◆ **Assigned task**: Rewrite the forum post about a rebound relationship from the words "Mauschen Posted June" through "be grateful for.", swapping "custody" for "guardianship".

Mauschen Posted June 15, 2011 Posted June 15, 2011 I agree - it sounds like a rebound relationship. And your friend sucks for becoming a part of it. In any case, good for you on the full custody, and it is wonderful (for you) that your ex moved away if he is that emotionally/verbally abusive. Hopefully you don't have to deal with him much then, which in time, you will be grateful for.

◆ **The data**:
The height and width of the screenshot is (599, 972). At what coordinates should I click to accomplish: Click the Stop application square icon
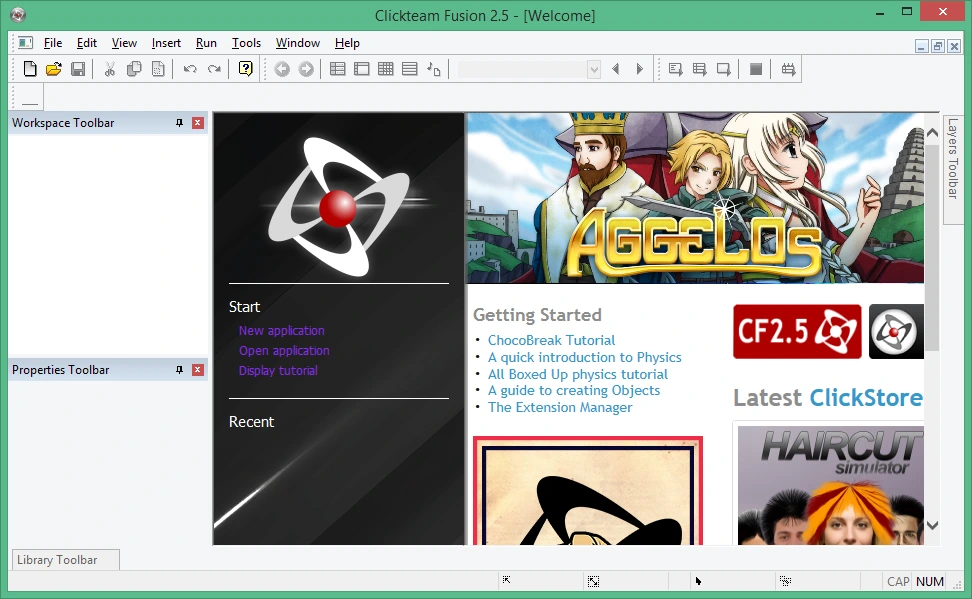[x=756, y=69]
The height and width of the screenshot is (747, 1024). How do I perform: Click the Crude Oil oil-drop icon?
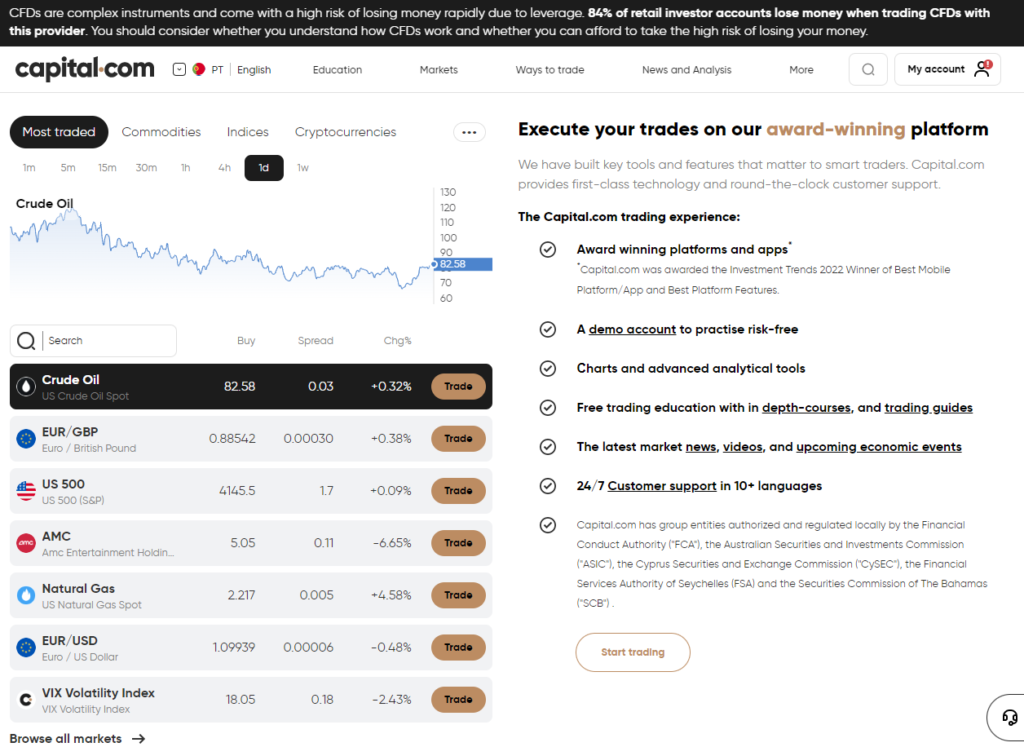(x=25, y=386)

◆ **Solved exercise**:
Mauschen Posted June 15, 2011 Posted June 15, 2011 I agree - it sounds like a rebound relationship. And your friend sucks for becoming a part of it. In any case, good for you on the full guardianship, and it is wonderful (for you) that your ex moved away if he is that emotionally/verbally abusive. Hopefully you don't have to deal with him much then, which in time, you will be grateful for.